Use the Gradient tab to visually create CSS gradients. Select two or more colors, adjust the angle (0-360°), and the tool generates production-ready CSS code. Linear gradients transition colors in a straight line at your specified angle (90° = top to bottom, 0° = left to right). The generated CSS uses the linear-gradient() function with your colors and angle. Copy the code directly into your stylesheet or inline styles. The tool supports all modern browsers and includes vendor prefixes if needed.
- What are color harmonies and when should I use them?
Color harmonies are scientifically balanced color combinations based on color wheel relationships. Use Complementary (opposite colors) for attention-grabbing designs and call-to-action buttons. Use Analogous (neighboring colors) for peaceful, cohesive interfaces and brand palettes. Use Triadic (three equally spaced colors) for vibrant, energetic designs like children's apps or sports brands. Use Tetradic (four colors) for complex designs requiring multiple accent colors, like dashboards. Use Monochromatic (single hue variations) for elegant, professional designs like corporate websites.

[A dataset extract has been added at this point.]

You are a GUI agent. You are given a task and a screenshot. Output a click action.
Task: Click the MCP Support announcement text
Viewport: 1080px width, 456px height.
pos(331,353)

- Can I use CMYK colors for web design?
CMYK (Cyan, Magenta, Yellow, Key/Black) is a subtractive color model designed for print, not screens. Web browsers only display RGB colors. However, this tool shows CMYK values if you need to convert web colors for print materials (business cards, brochures, merchandise). Note that CMYK has a smaller color gamut than RGB - some vibrant screen colors can't be accurately reproduced in print. Always request print proofs before production runs. For web-to-print workflows, use the CMYK values as a starting reference, then adjust with your printer.
- How do I pick colors from an image?
While this tool focuses on color selection and conversion, you can use your browser's native color picker to sample colors from images displayed on screen. In most browsers, click the color input field, then use the eyedropper tool to click anywhere on your screen (including images). The selected color will automatically populate all format fields. For batch color extraction from images, consider dedicated tools like Adobe Color or imagecolorpicker.com, then use this tool to generate harmonies and check accessibility.
- What's the best color format for CSS?
For modern web development, use HEX for static colors (#3B82F6), RGB/RGBA for colors needing transparency (rgba(59,130,246,0.8)), and HSL/HSLA for programmatic color manipulation (easier to adjust lightness/saturation). HEX is most compact and widely recognized. RGBA/HSLA support alpha transparency (0-1). HSL is best for creating color variations via CSS variables or JavaScript. All formats have identical browser support and performance. Choose based on your workflow: HEX for design handoffs, RGBA for overlays/shadows, HSL for dynamic theming.